Selection
----------------

Evaluating the Evaluations

| March 10, 2015

March 10, 2015

Who likes the current teacher evaluation system in New York?

Not the governor, who called it “baloney” in his State of the State speech.

Not Tim Kremer of the New York State School Boards Association, who called it “overly complex, bureaucratic and too easily manipulated.”

Not Derrell Bradford of the pro-charter group NYCAN, who wrote, “The current framework is being deliberately broken at the local level.”

Not lawmakers, many of whom lauded the evaluations just a few years ago when they were implemented.

While almost everyone agrees the system is broken, fixing it is muddied by different views of what ails it.

One of Cuomo’s answers is to double down on testing.

“Thirty-eight percent of high schools students are college ready—38 percent,” Cuomo emphasized during his State of the State address. “Ninety-eight-point-seven percent of high school teachers are rated effective. How can that be? How can 38 percent of the students be ready, but 98 percent of the teachers effective?”

While the numbers make for a powerful sound bite, the math isn’t sound.

According to the American Statistical Association, the relationship between student test scores and teacher effectiveness is not causative—meaning a bad grade isn’t necessarily caused by a bad teacher.

----------------

Data lines
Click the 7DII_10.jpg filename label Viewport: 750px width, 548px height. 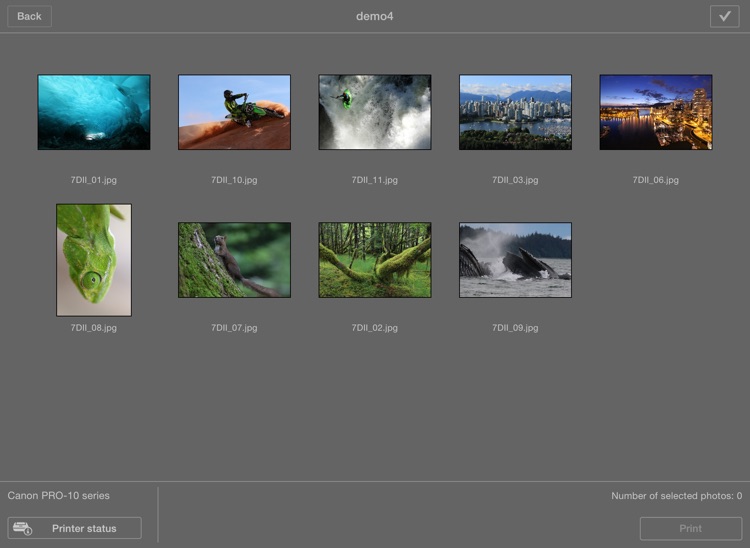234,180
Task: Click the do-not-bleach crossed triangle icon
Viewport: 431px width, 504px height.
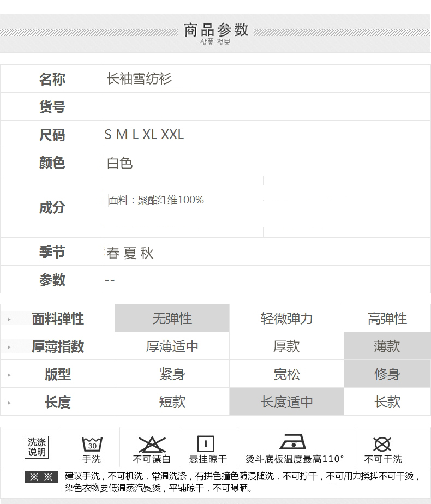Action: click(x=152, y=443)
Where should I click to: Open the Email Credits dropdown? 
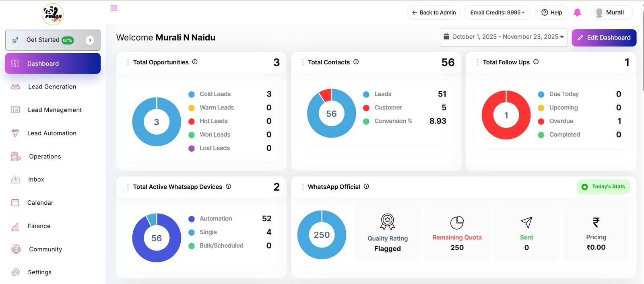tap(497, 13)
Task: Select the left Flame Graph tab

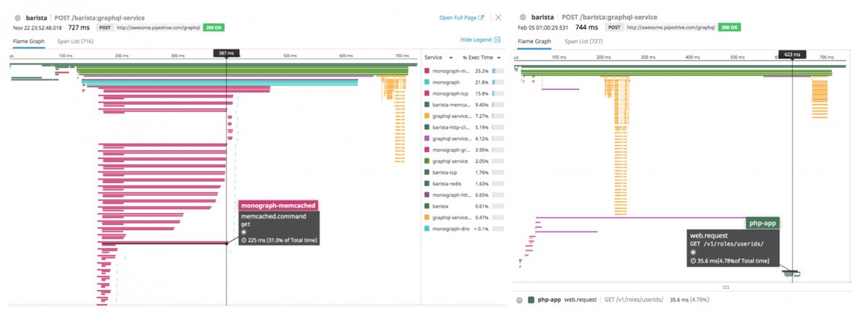Action: tap(28, 41)
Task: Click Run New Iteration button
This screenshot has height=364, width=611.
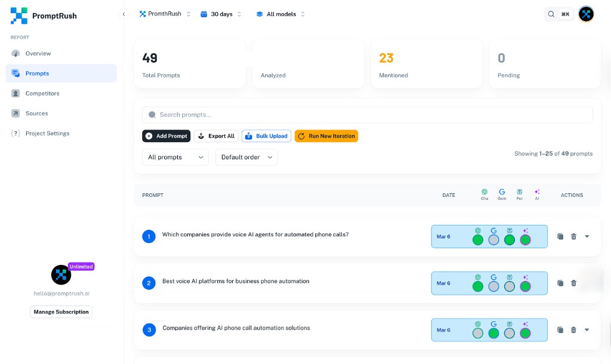Action: (326, 136)
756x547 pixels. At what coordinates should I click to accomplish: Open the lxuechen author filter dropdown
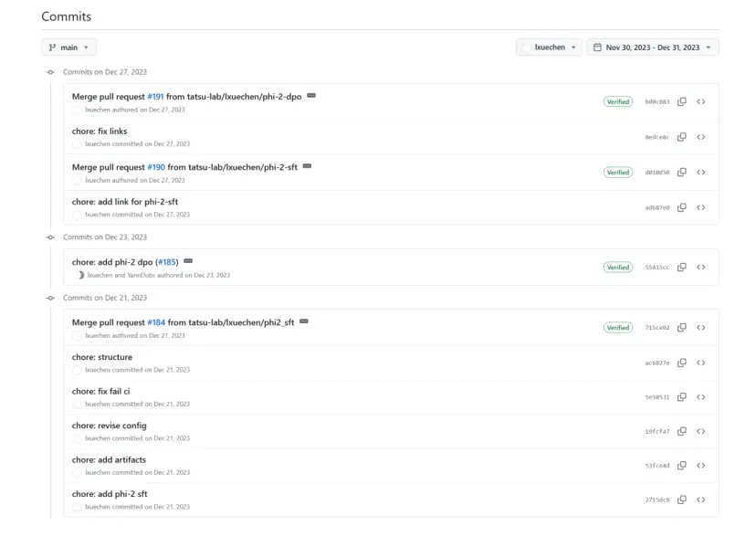pyautogui.click(x=549, y=47)
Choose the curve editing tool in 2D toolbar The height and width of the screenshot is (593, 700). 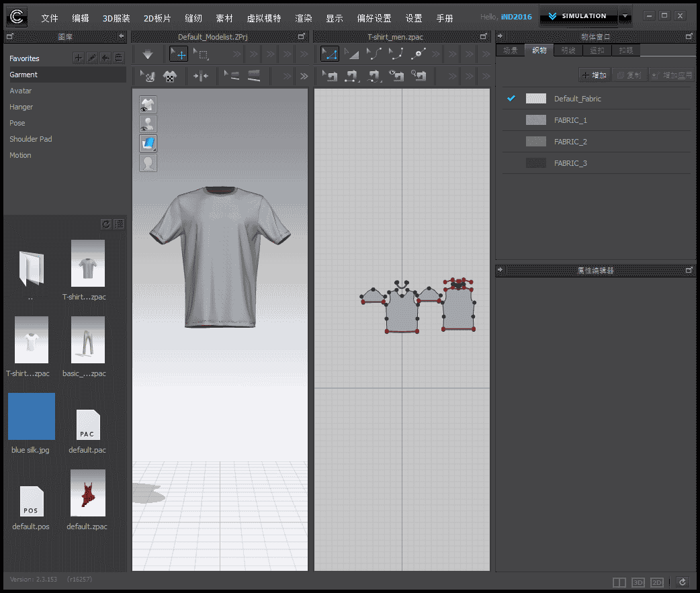click(374, 54)
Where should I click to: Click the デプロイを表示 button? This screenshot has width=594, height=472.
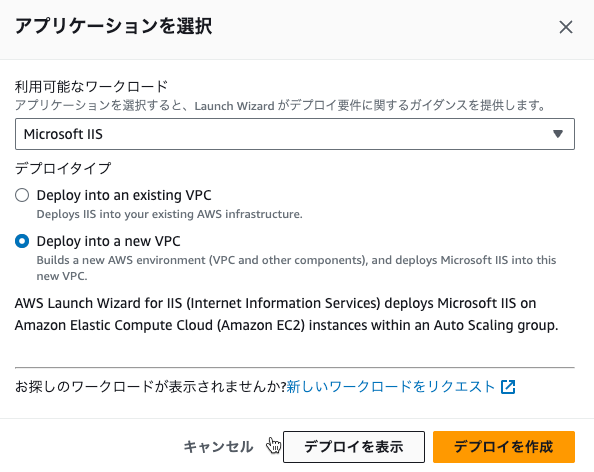pos(354,447)
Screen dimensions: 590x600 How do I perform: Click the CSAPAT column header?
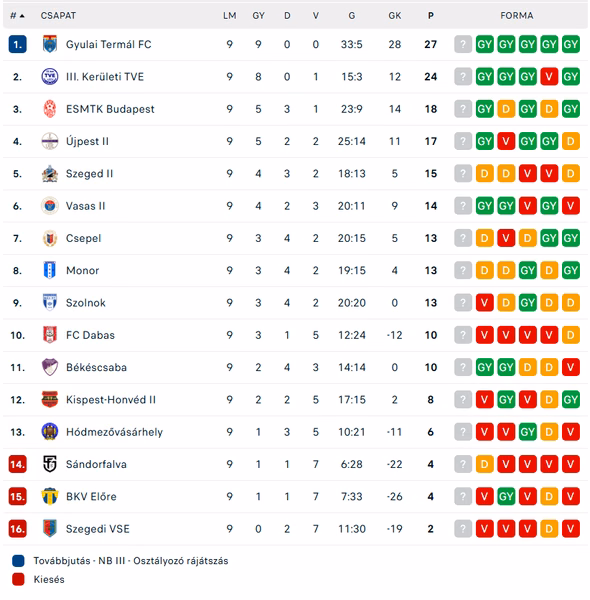58,16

----------------

Objective
What word did the governor use for the current system in the article on New York teacher evaluations? The data above comes from a different source than the article on New York teacher evaluations.

Result of the exercise
"Baloney."